Davalı vekili, borç miktarının ihtarnamelerde açık olarak gösterildiğini, borcun genel kurul kararlarına dayandığını ve davacının ödemesi gereken borcunu bildiğini savunarak, davanın reddini istemiştir.
Mahkemece, dosya kapsamına göre, davacının bilirkişi raporu ile ihtarnamelerde gösterildiği gibi kooperatife borçlu olduğu ve borcunu ödemediği gerekçesi ile davanın reddine karar verilmiştir.
Karar, davacı vekili tarafından temyiz edilmiştir.

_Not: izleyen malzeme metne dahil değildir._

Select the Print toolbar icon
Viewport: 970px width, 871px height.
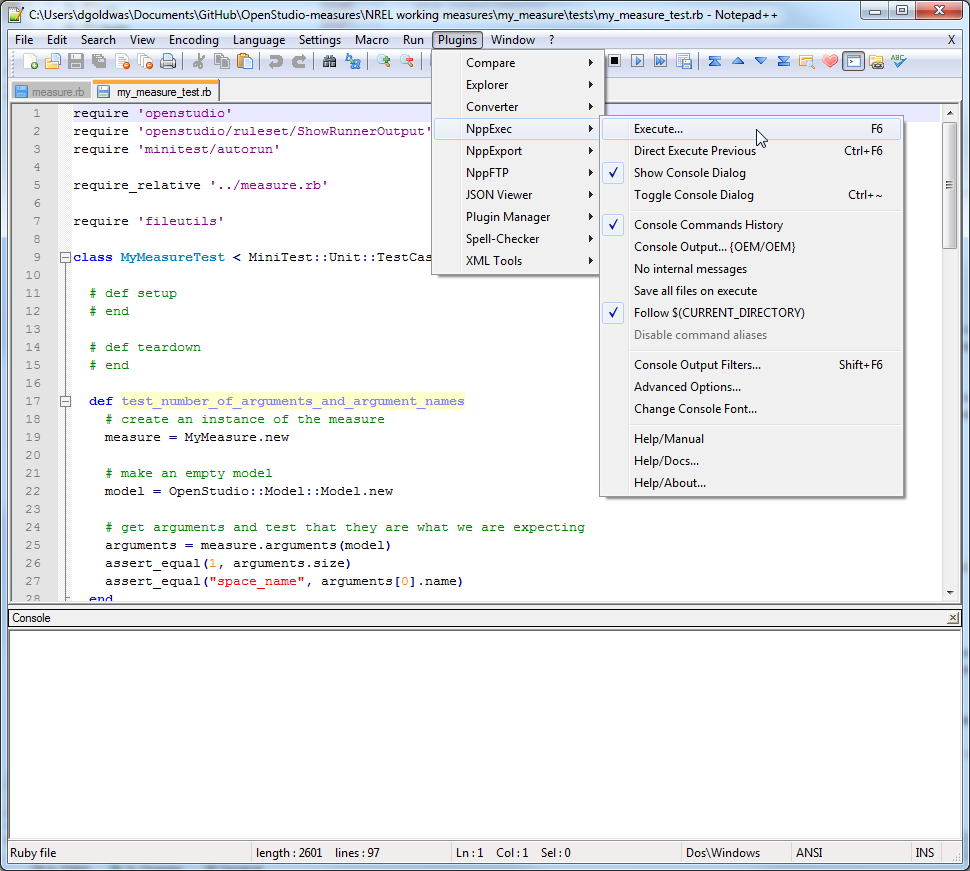167,61
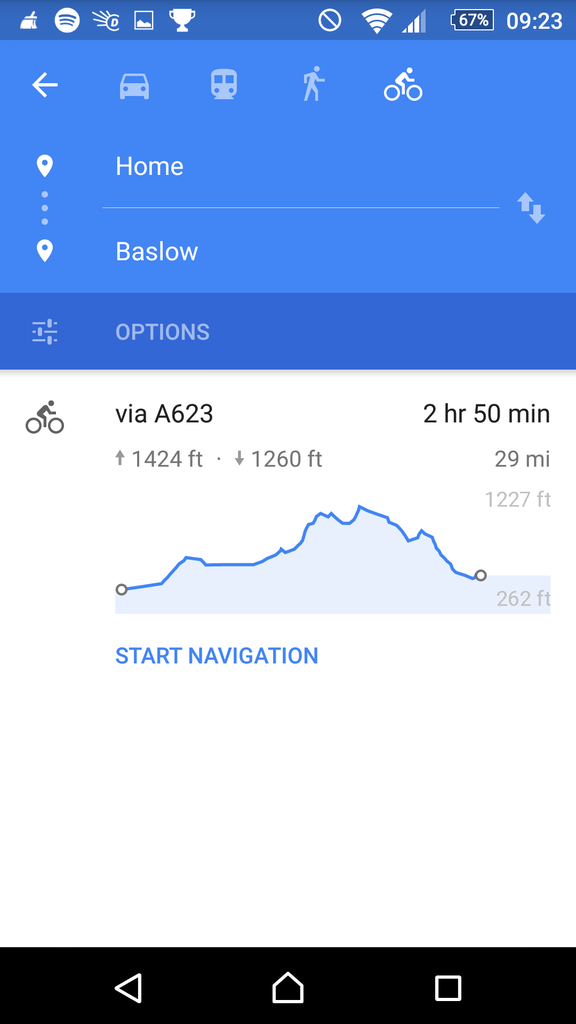Screen dimensions: 576x1024
Task: Tap elevation chart start point marker
Action: 121,590
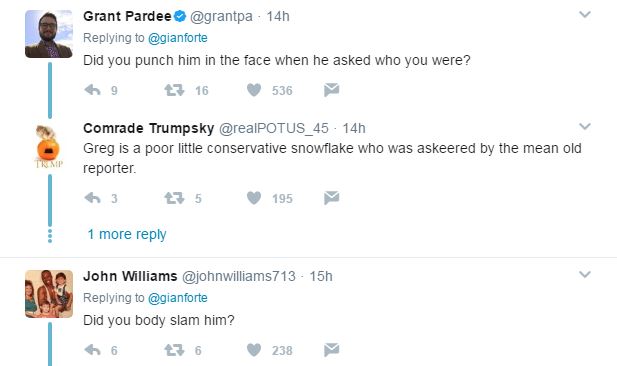Screen dimensions: 617x366
Task: Open Grant Pardee's profile picture
Action: point(49,34)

1-Davacı, parasal yükümlülüklerini yerine getirmediği gerekçesiyle 12.7.2008 tarihli yönetim kurulu kararı ile kooperatiften ihraç edilmiştir. Davacıya çıkartılan ihtarlarda borcun hangi dönemi kapsadığı belirtilmeden aidat, ara ödeme ve şerefiye bedelinden oluşan 20.745,00 TL ana para, 11.384,28 TL gecikme zammı olmak üzere toplam 32.129,28 TL olduğu bildirilmiştir. Mali müşavir ..."dan alınan 9.11.2009 havale tarihli bilirkişi raporunda da borcun ayrıntılı hesabı yapılmamış, davacının borçlarının kaynağı, hangi kalemlerden oluştuğu ve miktarları da ayrı ayrı gösterilmemiştir. Anılan raporda, "borcun görünümü aşağıdaki gibidir" denilerek ihtarnamelerde bildirilen borcun tekrarıyla yetinilmiştir. Bu yönü itibarıyla bilirkişi raporu açıklamalı, gerekçeli ve denetime elverişli değildir. Davacı vekili, bilirkişi raporuna anılan yönlerden itiraz etmiş ise de, mahkemece ek rapor alınmamıştır. İlk ihtarnamenin, borcun ödenmesi gereken tarihten sonra Anasözleşmenin 14/2 nci maddesinde öngörülen 30 günlük bekleme süresinin geçmesi ile muaccel hale gelmesinden önce keşide edilmesi halinde ihraç kararının iptali gerektiği gibi, ihtarnamelerde ödenmesi istenilen borcun gerçek borcu yansıtmaması halinde de bu ihtarnamelere dayalı ihraç kararının iptali gerekir.
Bu durumda Mahkemece, bilirkişiden yukarıda belirtilen ilkeler çerçevesinde borç miktarını, borcun miktarını ve hangi dönemi kapsadığı, hangi tarihte ödenmesi gerektiği hususlarını hiçbir tereddüte yer vermeyecek derecede gösteren, açıklamalı ve denetime elverişli ek rapor alınarak uygun sonuç dairesinde hüküm kurulması gerekirken, bu hususlar gözardı edilerek eksik incelemeye dayalı bilirkişi raporu esas alınarak hüküm kurulması doğru görülmediğinden, hükmün bu nedenle bozulması gerekmiştir.
2-Bozma nedenine göre davacı vekilinin diğer temyiz itirazlarının şimdilik incelenmesine gerek görülmemiştir.
SONUÇ: Yukarıda (1) no"lu bentte açıklanan nedenlerle davacı vekilinin diğer temyiz itirazlarının kabulü ile hükmün davacı yararına BOZULMASINA, (2) no"lu bentte açıklanan nedenlerle davacı vekilinin diğer temyiz itirazlarının şimdilik incelenmesine yer olmadığına, peşin harcın istek halinde iadesine, 15.11.2011 gününde oybirliğiyle karar verildi.